取り組む課題 →
1. 登記と時効についての文章をもとに、次の問いに答えてください。
(a) 不動産登記法では、権利の優先順位は何によって決まると述べられていますか。
(b) 詐欺の場合の順番で、悪意の第三者はどのように位置づけられていますか。
(c) 時効の条件として挙げられているのは何ですか。
2. 登記と時効についての文章で、詐欺の場合の順番として挙げられている立場を、それぞれの説明とともにすべて書き出してください。

===== 読解用の抜粋

民法が弱者を守るための法律だと言うことは理解できましたか。

登記は時間の経過を考慮する

不動産登記法や民法では状態は時間軸によって変化することを考慮します。
むずかしい言い方ですが、不動産登記法で権利の優先順位は届け順で決まりました。
登記は時間を非常に大切にします。

次のような例を考えてみましょう。
詐欺に遭い、所有した土地をBに売ってしまったAは多少の過失がありますが、Bより罪はありません。
例えBがだまし取った土地の登記を済ませていたとしてもAが契約の取消しを請求すれば土地はAに戻ることになります。
ただし、戻った土地の登記をAがしなければ、登記簿上はBの所有権がそのままの状態です。(ポイントは登記の状態にあります。)
このような状態にある時、Bが善意の第三者に土地を売却した場合は誰が所有権を主張できるでしょうか。

詐欺の場合の売買の悪人の順番は次のようでしたね。
詐欺
〇 被害者➡詐欺に遭い土地を失った(見抜けなかった過失)
〇 加害者➡悪者、悪人
〇 善意の第三者➡罪はない
〇 悪意の第三者➡ちょっと罪がある

前回の問題の違いは、善意のCがBから土地を購入して登記を済ませていいた場合は、Aは例え契約の取消しが認められてもCの権利を取消すことはできませんでした。

不動産登記法では、早く登記を済ませた順番になります。
と言うわけで、AとCの登記が早い者が権利を主張できることになります。

契約の取消しを請求する権利と登記を済ませ第三者に対抗できる権利は連動しません。
あくまでも取消が認められた時点でAは登記を済ませる必要が生じます。この点がよく試験に出題されます。

このように登記は時間軸を考える必要があることを覚えてください。
これは区分所有者が死亡時に管理費や賃料の滞納があった時の相続人の債務にも関係します。

時効も時間軸が重要

次に登記をしなくても第三者に物権を主張できるケースは時効です。

時効は不動産を占有していることが条件になります。
(排他的に使用していること)
占有を続けている限り、売買契約により物権が移転し、登記が行われたとしても占有状態は変わりません。
その間も時効は継続されます。
時効が成立した時(時効完成、取得時効など言います)は所有権者が誰であろうと時効成立を理由に不動産の物権を主張できます。

==========
===== 記載項目

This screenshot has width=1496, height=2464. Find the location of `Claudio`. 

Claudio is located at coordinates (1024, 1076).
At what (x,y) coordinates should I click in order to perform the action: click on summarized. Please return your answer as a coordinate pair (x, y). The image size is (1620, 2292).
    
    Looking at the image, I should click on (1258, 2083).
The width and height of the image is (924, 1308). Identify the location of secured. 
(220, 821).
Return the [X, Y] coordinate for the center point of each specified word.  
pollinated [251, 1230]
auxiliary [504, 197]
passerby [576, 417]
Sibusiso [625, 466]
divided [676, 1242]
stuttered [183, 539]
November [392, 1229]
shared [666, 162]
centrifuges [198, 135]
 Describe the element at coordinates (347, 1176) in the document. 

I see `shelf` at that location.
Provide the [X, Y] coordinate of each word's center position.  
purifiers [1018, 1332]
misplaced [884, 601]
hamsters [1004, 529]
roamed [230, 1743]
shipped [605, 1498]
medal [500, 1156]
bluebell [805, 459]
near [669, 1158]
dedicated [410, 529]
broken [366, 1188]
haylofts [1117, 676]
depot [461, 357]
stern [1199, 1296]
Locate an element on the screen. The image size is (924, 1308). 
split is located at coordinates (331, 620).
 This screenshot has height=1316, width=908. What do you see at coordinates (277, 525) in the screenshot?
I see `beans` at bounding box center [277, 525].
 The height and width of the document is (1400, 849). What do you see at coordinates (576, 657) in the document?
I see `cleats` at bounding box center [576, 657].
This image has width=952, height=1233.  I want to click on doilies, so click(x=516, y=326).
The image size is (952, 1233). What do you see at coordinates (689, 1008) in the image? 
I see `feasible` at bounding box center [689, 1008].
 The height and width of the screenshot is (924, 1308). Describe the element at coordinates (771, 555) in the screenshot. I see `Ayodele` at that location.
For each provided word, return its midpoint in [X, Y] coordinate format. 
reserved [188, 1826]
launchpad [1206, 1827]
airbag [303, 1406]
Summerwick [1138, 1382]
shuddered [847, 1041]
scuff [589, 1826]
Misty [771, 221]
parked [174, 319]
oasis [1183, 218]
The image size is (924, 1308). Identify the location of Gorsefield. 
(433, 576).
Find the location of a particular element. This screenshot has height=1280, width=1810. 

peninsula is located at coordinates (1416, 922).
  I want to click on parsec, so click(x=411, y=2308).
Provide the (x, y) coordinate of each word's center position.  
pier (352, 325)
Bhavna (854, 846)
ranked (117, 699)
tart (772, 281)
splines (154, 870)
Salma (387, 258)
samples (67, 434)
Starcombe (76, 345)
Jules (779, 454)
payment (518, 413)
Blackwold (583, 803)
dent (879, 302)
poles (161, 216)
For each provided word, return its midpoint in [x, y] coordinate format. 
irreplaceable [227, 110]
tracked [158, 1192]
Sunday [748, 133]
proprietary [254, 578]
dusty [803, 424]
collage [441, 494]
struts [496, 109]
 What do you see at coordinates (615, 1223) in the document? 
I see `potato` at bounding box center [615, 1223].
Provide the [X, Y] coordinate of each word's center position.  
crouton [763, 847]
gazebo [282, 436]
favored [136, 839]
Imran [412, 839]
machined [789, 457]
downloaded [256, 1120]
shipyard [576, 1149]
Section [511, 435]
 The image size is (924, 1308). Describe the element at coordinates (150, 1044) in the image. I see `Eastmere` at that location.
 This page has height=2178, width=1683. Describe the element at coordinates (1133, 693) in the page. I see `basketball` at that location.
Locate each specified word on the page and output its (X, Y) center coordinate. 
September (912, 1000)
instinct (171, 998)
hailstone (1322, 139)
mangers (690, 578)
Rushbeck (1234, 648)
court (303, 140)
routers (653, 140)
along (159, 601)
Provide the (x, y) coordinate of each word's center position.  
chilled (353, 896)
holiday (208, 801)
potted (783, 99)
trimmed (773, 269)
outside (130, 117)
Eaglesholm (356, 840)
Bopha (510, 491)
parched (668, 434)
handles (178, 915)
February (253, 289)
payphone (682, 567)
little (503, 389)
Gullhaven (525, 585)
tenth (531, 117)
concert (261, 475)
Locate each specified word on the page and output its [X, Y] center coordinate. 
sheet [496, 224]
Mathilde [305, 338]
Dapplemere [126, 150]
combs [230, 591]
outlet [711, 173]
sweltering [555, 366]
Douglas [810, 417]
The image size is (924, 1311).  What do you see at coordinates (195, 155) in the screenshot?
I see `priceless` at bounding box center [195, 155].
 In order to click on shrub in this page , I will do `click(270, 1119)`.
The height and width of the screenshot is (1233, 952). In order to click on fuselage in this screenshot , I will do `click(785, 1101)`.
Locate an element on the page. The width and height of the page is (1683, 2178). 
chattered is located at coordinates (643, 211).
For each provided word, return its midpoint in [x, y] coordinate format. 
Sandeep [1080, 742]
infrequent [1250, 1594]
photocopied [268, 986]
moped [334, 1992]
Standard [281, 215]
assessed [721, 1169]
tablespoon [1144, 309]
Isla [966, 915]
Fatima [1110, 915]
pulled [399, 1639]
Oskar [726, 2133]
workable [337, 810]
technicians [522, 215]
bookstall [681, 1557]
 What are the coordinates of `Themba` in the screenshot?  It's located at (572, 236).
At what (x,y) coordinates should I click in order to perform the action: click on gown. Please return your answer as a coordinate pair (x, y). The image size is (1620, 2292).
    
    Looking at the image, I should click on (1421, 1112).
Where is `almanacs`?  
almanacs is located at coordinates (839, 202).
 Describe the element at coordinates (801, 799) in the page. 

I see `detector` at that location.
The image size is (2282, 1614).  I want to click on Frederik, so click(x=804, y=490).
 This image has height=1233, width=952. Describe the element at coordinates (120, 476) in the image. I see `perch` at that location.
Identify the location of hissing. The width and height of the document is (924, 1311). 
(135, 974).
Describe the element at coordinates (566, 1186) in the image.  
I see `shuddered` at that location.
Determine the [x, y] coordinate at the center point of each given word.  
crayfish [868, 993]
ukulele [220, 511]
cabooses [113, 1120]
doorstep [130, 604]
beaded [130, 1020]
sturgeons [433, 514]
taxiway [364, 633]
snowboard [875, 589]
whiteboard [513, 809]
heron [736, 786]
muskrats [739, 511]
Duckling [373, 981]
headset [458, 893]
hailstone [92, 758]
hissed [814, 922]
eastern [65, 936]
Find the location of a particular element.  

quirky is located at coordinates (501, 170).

==========

課題ごとの結果 →
1.
(a) 届け順、つまり早く登記を済ませた順番によって決まります。
(b) 「ちょっと罪がある」と位置づけられています。
(c) 不動産を占有していること、すなわち排他的に使用していることです。

2.
被害者は、詐欺に遭い土地を失った者です(見抜けなかった過失があります)。
加害者は、悪者、悪人です。
善意の第三者には、罪はありません。
悪意の第三者には、ちょっと罪があります。